**TEKS BACAAN**

Dlm Minahus Saniyyah:
Wasiat 13. Tidak Berlaku Dzalim
(وَتَبَاعَدْ عَنِ الْوُقُوْعِ فِى مَظَالِمِ الْعِبَادِ)
مطلقا لأنه ديوان لا يتركه الله تعالى.
“Menjauhlah engkau dari berbuat dzalim terhadap hamba² Allah”
Secara mutlak, karena Allah Ta’ala tidak akan pernah meninggalkan pembukuan suatu ‘amal pun.
وأما ظلم العبد لنفسه بارتكاب المعاصى دون الشرك بالله تعالى وإن كان هو يرجع إلى ظلم النفس أيضا فإنه ديوان لايعبأ الحق تعالى به يغفر بالتوبة.
Kedzaliman seorang hamba terhadap dirinya sendiri adalah melakukan perbuatan² ma’shiyat selain menyekutukan Allah Ta’ala (syirik) walaupun syirik juga termasuk dzalim terhadap diri sendiri. Karena sekalipun kedzaliman itu tercatat dalam pembukuan ‘amal, Allah Al-Haqq Ta’ala tidak akan perduli dengannya, Dia akan mengampuninya dengan bertaubat.
قال سيدى على الخواص رحمه الله تعالى : مظالم العباد على ثلاثة أقسام، قسم يتعلق بالنفوس، وقسم يتعلق بالأموال، وقسم يتعلق بالأعراض.
Tuanku ‘Aliy Al-Khowwash rahimahullahu Ta’ala berkata; “Kedzaliman terhadap sesama hamba terbagi menjadi tiga bagian, yaitu kedzaliman yg berhubungan dengan; jiwa, harta dan kehormatan”.

**CUPLIKAN DATA**
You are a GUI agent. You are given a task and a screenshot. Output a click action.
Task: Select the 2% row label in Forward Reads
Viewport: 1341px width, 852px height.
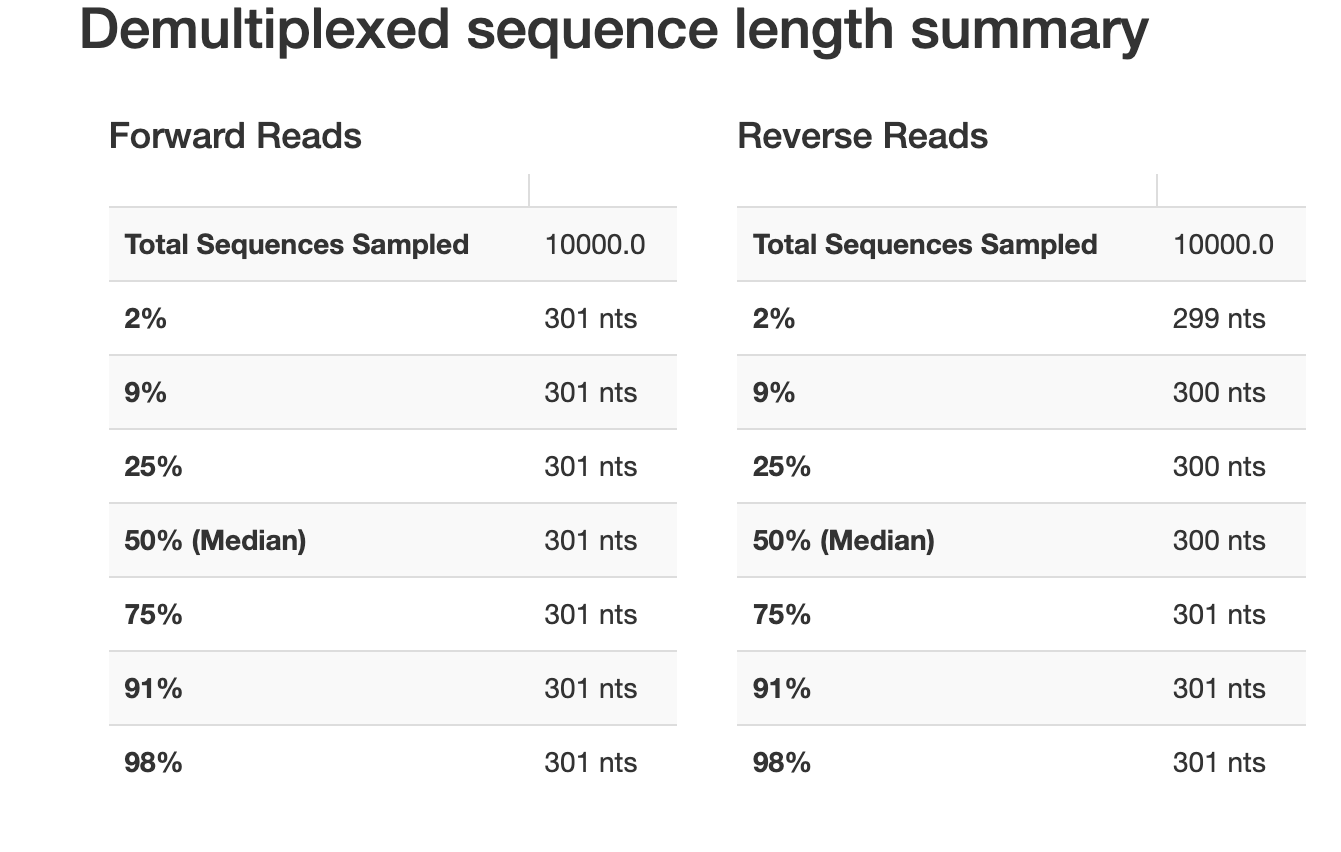point(145,319)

**TUGAS**
• 1. Jawablah pertanyaan berikut berdasarkan teks tentang larangan berbuat dzalim.
(a) Larangan berbuat dzalim tercantum sebagai wasiat nomor berapa?
(b) Dengan apa Allah mengampuni kedzaliman seorang hamba terhadap dirinya sendiri?
(c) Menurut Tuanku 'Aliy Al-Khowwash, kedzaliman terhadap sesama hamba berhubungan dengan tiga hal apa saja?
• 2. Lanjutkan teks tentang larangan berbuat dzalim mulai dari bagian terakhirnya.

**HASIL LATIHAN**
• 1.
(a) Wasiat nomor 13.
(b) Dengan bertaubat.
(c) Jiwa, harta, dan kehormatan.

• 2.
فأما النفوس فلها أحكام عديدة فى مثل قتل العمد والخطأ ووجوب القود والدية والكفارة وغير ذلك مما هو مذكور فى كتب الفقه.
Adapun kedzaliman yg berhubungan dengan jiwa terdapat beberapa hukum seperti; Membunuh dengan sengaja, tidak sengaja, wajib qishash, membayar diyat (tebusan), membayar kafarat (denda atas pelanggaran) dan lain sebagainya yg semua itu dijelaskan dalam kitab² fiqih.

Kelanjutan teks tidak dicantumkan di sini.